• Given exercise
Substitute "AUTO SALE" for "MANUAL SALE" in the entries starting with the line with "will pyautogui.click(x=914, y=417)." and going on through the line with "Looking at the screenshot, I should click(x=528, y=368).". Return only those lines, with everything else unchanged.

====== Task input ======

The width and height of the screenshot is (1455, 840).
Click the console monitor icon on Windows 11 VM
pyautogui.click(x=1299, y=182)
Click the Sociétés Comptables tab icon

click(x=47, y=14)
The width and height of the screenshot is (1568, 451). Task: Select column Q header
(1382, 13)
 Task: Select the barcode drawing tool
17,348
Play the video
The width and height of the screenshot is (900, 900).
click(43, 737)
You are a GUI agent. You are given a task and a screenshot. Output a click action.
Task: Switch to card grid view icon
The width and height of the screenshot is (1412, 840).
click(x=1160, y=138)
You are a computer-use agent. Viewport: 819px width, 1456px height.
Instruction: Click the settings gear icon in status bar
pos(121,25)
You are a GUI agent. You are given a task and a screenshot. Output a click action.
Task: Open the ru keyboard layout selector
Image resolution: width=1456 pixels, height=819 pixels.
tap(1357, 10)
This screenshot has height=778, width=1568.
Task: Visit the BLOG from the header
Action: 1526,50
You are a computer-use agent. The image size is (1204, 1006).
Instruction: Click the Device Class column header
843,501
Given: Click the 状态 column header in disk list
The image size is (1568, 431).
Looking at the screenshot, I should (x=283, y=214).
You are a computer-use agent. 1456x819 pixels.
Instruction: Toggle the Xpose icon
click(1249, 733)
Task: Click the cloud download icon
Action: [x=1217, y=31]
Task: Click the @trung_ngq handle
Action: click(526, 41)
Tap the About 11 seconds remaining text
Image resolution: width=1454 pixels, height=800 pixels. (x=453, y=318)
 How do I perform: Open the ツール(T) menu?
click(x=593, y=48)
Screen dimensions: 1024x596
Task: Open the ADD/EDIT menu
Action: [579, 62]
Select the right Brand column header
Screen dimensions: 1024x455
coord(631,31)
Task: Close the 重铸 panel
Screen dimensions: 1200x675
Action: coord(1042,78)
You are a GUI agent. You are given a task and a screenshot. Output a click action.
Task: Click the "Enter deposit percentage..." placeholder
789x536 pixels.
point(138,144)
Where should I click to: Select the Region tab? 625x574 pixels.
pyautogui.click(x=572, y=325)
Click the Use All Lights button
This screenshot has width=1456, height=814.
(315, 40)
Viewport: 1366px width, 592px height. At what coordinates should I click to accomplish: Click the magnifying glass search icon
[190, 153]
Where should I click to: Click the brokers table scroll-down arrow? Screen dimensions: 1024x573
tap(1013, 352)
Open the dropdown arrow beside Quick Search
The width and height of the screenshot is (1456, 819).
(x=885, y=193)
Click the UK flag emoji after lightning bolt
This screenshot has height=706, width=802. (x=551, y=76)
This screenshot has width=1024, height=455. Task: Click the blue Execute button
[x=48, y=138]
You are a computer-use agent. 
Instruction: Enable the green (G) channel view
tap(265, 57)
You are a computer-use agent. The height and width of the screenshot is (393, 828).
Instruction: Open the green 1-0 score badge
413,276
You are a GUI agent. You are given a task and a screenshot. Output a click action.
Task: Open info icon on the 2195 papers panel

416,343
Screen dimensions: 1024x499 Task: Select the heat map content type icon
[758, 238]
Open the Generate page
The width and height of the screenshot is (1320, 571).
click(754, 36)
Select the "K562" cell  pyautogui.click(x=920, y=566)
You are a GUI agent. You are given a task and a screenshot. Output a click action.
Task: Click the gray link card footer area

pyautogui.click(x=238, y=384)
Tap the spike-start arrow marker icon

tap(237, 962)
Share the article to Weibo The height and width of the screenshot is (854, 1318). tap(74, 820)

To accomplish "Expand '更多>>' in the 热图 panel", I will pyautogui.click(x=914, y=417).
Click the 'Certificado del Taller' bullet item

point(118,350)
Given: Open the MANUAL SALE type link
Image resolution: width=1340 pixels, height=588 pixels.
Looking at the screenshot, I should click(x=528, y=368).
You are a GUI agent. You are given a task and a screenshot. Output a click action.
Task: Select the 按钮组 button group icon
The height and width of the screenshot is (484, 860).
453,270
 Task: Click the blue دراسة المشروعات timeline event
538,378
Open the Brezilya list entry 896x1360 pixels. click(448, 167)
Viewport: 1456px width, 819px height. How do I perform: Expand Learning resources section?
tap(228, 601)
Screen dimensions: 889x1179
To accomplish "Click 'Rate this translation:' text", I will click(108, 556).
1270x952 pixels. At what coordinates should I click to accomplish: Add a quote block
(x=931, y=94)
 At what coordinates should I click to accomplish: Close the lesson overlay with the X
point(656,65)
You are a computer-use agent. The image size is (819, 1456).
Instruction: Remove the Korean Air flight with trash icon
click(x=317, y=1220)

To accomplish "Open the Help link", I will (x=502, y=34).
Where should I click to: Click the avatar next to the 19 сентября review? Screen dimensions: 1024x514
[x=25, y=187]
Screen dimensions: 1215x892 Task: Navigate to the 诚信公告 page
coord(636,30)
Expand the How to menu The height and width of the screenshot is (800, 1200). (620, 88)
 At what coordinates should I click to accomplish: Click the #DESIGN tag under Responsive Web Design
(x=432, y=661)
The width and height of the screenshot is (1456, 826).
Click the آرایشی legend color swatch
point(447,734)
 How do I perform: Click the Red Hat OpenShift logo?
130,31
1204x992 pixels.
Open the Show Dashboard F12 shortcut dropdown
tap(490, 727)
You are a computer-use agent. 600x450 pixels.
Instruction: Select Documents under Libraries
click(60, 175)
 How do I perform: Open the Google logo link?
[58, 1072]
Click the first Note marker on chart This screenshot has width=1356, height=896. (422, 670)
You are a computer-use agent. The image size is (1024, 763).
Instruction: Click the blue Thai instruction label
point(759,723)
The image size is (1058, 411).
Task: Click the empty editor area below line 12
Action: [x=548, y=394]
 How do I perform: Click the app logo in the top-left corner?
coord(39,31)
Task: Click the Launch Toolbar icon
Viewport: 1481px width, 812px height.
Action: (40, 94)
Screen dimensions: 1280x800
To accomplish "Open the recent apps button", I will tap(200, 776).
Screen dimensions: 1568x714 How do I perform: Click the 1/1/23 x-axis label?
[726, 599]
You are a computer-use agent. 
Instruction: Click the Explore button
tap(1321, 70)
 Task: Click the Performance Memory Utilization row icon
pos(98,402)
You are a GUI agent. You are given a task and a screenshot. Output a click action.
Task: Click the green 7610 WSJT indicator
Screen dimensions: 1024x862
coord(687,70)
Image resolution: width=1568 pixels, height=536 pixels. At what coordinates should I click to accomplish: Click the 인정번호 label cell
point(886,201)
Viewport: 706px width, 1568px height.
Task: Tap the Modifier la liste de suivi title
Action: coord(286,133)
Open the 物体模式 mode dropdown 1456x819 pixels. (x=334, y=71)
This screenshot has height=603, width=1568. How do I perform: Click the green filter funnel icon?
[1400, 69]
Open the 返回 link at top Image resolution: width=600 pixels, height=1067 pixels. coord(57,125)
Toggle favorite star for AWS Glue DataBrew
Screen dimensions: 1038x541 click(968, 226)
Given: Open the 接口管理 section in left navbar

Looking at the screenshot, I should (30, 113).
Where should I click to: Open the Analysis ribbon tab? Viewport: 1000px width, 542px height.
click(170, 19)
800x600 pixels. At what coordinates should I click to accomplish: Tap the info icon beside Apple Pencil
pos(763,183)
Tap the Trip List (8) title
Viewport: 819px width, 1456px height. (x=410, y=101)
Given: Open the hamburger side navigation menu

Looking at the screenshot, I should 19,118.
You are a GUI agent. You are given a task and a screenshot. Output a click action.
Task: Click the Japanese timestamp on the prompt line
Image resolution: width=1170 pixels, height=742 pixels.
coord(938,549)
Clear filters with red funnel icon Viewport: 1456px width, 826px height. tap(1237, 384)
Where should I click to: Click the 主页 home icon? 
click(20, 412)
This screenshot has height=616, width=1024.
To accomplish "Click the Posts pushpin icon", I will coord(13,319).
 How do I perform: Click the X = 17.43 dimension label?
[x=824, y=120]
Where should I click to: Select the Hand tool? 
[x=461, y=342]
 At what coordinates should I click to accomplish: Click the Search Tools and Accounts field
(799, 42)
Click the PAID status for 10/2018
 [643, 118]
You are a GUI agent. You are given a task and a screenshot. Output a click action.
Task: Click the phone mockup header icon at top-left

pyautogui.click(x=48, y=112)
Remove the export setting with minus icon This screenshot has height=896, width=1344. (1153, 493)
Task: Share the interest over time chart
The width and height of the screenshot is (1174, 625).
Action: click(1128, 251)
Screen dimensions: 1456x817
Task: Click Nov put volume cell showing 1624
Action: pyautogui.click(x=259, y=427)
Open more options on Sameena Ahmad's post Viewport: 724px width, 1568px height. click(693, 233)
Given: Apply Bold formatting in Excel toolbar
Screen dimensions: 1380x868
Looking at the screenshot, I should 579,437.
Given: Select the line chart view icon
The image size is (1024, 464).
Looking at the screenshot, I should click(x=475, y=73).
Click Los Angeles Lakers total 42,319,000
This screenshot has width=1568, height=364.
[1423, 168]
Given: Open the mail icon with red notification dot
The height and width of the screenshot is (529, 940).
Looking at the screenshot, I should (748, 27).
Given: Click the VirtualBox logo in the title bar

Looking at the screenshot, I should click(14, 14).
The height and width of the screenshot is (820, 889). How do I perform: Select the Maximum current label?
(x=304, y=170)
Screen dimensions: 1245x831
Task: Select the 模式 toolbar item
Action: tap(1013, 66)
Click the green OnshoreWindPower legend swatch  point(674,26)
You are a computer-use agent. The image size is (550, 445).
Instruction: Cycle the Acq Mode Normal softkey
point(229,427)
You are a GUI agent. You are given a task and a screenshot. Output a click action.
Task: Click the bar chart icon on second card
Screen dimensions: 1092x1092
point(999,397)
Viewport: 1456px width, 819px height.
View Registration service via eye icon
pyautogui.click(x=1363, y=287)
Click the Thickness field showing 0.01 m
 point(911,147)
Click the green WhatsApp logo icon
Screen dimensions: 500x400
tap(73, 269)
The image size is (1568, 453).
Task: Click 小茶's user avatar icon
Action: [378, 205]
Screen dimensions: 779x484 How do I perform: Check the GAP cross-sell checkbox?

======

• Final answer
To accomplish "Expand '更多>>' in the 热图 panel", I will pyautogui.click(x=914, y=417).
Click the 'Certificado del Taller' bullet item

point(118,350)
Given: Open the AUTO SALE type link
Image resolution: width=1340 pixels, height=588 pixels.
Looking at the screenshot, I should click(x=528, y=368).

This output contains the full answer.